The BRC runs 15 to 20 hours total, typically split across two days (Saturday and Sunday). Some sites split it across three evenings plus a Saturday range day. The eCourse variant drops total in-person time to one or one-and-a-half days by moving the classroom online.

Do I need a learner's permit before the course?

In most states, no. The course itself counts as your supervised practice. A few states (Illinois, parts of New York) require a permit first; check your DMV before booking. You will need a valid driver's license to take the course in nearly every state.

What if I drop the bike?

Dropping a bike is common in module 1 and isn't an automatic fail. Coaches help you pick it up and continue. The bike has crash bars and engine guards for this reason. Dropping during the skill evaluation, however, usually does count as an automatic fail, especially during the U-turn.

Can I take the course on my own motorcycle?

Not for the basic BRC. School bikes are required so coaches can guarantee they're in proper condition and so beginners aren't fighting an unfamiliar machine. The BRC2 and Advanced RiderCourse do allow your own bike, and require it in most cases.

Does the MSF card expire?

The card itself doesn't expire, but most state DMVs only accept it as a road-test waiver if presented within 12 months of completion. Insurance discounts based on the card typically apply for three years after completion.

How much does the course cost?

Tuition ranges from $200 in states with subsidies (California, Pennsylvania) to $375 in states without them (New Jersey, Massachusetts). Military members ride free on most bases. Dealer reimbursement programs sometimes refund the full amount if you buy a bike within 60 days.

What's the pass rate?

Roughly 85 percent of students pass on the first try. Range failures are more common than knowledge-test failures. Most schools allow a paid retake of the failed section within 30 days, so the eventual completion rate is closer to 95 percent.
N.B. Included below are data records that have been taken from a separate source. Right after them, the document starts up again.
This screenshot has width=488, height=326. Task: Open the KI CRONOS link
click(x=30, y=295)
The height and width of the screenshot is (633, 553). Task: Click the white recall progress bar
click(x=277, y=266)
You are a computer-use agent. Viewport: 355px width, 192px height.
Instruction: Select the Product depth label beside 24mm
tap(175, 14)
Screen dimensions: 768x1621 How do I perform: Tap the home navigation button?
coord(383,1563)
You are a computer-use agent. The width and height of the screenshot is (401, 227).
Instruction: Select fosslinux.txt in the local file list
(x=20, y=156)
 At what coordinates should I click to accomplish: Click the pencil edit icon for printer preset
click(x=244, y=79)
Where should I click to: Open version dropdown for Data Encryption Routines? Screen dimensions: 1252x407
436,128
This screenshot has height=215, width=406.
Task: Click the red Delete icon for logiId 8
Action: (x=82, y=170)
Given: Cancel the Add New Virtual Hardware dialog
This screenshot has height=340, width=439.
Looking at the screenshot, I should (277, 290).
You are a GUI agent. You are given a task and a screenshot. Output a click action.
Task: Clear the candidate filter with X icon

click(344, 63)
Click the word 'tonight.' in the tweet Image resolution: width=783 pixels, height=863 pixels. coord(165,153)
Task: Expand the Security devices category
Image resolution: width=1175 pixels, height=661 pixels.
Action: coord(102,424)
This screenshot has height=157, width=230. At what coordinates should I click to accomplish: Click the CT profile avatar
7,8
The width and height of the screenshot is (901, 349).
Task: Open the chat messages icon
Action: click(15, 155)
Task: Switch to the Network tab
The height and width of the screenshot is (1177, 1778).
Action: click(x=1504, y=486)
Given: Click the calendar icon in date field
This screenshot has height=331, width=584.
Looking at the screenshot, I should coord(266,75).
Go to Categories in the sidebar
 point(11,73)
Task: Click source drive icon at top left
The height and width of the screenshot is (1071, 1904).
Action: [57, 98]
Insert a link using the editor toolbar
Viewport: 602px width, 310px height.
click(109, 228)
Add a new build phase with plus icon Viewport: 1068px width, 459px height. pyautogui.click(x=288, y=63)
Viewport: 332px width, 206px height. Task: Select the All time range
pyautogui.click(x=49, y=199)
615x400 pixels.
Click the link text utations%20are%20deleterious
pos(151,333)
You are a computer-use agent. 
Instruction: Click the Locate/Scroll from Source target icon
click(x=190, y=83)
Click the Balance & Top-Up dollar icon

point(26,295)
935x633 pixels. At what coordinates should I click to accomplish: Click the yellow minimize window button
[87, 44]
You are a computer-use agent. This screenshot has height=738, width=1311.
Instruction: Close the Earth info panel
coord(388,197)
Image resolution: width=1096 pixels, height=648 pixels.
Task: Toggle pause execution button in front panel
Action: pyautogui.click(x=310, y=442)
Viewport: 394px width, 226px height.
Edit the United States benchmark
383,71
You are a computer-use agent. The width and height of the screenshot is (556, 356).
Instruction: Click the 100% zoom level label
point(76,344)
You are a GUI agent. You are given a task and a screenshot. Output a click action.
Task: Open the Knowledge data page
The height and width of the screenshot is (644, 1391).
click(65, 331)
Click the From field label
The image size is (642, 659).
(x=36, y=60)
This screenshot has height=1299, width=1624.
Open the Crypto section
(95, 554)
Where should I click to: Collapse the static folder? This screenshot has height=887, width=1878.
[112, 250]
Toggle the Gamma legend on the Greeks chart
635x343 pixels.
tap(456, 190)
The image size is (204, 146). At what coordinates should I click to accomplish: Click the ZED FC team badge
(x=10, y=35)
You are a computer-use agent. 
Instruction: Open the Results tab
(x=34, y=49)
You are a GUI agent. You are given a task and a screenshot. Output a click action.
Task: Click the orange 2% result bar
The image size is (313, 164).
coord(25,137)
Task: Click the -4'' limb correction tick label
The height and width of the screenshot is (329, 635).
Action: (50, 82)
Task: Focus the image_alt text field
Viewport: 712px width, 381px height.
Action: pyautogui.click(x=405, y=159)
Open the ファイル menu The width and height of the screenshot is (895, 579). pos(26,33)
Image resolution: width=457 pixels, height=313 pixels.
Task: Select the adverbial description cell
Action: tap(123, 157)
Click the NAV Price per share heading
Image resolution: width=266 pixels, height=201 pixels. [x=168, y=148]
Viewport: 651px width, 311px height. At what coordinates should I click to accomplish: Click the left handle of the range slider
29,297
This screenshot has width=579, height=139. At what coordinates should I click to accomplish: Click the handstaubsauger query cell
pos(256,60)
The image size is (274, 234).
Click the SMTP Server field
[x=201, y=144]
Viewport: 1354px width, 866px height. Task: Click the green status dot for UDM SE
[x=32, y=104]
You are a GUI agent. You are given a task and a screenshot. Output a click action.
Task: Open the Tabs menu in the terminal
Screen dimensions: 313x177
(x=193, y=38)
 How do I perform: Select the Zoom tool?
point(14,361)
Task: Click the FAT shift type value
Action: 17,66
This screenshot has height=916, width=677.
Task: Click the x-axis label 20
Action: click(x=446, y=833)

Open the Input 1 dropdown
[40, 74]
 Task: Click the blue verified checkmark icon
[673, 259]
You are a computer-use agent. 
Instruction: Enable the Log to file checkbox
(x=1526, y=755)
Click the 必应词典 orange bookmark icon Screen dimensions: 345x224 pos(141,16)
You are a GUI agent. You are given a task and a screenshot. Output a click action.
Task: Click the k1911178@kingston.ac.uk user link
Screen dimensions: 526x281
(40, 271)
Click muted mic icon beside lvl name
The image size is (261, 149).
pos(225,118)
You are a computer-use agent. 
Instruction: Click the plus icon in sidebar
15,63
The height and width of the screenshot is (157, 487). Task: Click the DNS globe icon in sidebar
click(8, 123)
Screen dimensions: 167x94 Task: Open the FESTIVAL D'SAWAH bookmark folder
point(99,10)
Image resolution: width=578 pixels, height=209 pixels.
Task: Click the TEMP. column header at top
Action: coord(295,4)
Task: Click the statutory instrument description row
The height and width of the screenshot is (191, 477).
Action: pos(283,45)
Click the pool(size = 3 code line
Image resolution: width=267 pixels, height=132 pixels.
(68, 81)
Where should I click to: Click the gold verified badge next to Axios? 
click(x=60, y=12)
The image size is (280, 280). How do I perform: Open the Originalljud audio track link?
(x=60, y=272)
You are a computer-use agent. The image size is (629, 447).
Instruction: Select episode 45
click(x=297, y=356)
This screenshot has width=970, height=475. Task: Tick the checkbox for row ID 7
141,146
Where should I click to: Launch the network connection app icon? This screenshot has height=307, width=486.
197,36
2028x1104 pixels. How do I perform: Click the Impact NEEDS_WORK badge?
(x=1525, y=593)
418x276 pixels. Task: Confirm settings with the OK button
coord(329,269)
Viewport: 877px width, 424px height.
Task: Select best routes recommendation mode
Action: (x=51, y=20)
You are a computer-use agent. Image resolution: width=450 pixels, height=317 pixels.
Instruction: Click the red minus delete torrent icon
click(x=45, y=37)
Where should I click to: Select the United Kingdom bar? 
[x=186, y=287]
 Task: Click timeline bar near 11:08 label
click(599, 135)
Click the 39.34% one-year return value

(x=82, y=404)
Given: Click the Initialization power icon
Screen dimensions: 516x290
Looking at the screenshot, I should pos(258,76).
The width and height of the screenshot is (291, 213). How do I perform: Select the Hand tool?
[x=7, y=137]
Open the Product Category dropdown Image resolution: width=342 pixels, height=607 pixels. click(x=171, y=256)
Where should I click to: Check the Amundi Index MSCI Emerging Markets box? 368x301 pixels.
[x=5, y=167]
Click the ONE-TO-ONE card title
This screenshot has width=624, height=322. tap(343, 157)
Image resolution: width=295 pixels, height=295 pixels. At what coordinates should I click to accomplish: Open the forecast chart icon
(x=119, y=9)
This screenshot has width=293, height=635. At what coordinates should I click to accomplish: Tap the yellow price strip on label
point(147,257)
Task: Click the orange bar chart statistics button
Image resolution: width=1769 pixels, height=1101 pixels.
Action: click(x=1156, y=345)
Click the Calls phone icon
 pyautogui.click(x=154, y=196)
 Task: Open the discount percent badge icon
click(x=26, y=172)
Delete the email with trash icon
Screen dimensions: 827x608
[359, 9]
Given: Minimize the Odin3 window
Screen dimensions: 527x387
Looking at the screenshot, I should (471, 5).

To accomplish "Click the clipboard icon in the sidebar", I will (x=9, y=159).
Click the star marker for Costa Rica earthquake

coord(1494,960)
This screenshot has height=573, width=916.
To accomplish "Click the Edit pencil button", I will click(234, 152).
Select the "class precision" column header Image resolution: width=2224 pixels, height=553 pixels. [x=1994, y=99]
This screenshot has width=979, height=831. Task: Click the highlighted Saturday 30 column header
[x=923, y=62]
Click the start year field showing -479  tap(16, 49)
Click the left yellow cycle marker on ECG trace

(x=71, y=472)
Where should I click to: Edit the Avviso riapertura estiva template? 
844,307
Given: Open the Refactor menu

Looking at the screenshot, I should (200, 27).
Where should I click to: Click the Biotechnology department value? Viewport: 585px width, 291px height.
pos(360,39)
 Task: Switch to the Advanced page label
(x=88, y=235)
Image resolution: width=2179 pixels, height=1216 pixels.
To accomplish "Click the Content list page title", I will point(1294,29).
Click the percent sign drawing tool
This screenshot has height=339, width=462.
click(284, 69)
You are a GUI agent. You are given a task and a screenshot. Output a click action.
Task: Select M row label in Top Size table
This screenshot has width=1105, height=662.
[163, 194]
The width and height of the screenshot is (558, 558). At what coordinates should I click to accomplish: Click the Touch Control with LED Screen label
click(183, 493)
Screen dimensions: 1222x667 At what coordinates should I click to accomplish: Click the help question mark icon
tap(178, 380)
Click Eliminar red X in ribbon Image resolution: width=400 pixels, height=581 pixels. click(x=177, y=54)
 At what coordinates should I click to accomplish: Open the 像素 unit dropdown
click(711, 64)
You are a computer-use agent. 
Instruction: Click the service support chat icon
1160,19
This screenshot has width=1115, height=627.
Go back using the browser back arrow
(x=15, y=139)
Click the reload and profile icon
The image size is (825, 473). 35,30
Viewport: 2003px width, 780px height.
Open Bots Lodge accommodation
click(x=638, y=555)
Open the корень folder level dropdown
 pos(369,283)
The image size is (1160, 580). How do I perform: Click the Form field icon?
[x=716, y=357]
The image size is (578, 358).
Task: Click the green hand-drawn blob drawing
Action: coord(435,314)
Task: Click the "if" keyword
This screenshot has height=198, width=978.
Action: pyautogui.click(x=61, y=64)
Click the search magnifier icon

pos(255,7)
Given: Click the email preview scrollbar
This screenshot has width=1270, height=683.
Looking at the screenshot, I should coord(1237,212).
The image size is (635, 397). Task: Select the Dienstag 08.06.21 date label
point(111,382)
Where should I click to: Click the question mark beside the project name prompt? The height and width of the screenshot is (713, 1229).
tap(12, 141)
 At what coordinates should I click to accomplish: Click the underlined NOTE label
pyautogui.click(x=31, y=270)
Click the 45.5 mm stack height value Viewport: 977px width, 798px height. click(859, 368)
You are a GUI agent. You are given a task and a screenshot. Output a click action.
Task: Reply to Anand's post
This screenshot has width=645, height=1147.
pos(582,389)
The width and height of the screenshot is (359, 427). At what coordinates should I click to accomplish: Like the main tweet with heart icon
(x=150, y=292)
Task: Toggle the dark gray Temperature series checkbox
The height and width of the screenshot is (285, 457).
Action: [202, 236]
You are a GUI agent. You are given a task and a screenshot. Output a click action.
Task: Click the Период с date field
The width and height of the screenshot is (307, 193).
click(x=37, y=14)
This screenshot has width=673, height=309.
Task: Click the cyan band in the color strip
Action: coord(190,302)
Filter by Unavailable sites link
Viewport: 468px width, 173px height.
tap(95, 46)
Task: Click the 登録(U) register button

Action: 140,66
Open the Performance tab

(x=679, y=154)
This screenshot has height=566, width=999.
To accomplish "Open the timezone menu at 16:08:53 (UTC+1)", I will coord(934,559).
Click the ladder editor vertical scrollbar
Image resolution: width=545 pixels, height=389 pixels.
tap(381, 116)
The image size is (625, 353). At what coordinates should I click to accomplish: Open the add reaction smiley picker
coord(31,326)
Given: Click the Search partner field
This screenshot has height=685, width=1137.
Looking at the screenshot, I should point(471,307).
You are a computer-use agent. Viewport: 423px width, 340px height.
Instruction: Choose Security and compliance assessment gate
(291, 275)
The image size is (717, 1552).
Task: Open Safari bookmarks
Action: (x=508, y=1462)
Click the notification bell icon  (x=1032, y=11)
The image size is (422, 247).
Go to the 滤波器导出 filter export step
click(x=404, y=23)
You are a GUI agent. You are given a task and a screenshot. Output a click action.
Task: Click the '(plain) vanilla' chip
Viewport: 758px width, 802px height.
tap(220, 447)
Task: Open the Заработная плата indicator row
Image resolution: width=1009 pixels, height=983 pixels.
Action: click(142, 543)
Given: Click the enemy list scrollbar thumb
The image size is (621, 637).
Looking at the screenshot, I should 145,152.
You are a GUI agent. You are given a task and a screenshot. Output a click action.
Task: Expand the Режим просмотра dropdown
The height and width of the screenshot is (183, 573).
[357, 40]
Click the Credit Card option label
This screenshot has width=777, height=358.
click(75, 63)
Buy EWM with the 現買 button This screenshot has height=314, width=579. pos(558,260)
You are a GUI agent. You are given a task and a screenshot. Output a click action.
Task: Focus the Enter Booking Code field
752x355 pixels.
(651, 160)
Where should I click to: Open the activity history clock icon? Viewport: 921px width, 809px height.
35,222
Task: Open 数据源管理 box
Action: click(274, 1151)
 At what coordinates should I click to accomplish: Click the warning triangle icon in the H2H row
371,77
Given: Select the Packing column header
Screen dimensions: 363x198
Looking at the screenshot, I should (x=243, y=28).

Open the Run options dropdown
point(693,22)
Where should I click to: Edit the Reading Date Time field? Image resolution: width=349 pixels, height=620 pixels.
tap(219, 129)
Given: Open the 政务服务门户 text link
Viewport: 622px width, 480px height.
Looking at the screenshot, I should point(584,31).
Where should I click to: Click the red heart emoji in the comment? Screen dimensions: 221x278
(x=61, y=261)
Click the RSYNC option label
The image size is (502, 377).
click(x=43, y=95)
Is the course harder for older riders?

Coaches don't think so. Older students often do better because they take instructions seriously and don't have the overconfidence younger riders sometimes bring. Physical fitness matters more than age; the bike weighs 350-450 pounds and you'll be holding it up in slow turns.

Do I get to keep the helmet?

No. School helmets are loaners and stay with the site. Buy your own DOT-approved helmet before your first ride home. Modular and full-face helmets are best for new riders; half-shells offer less protection but are legal in some states.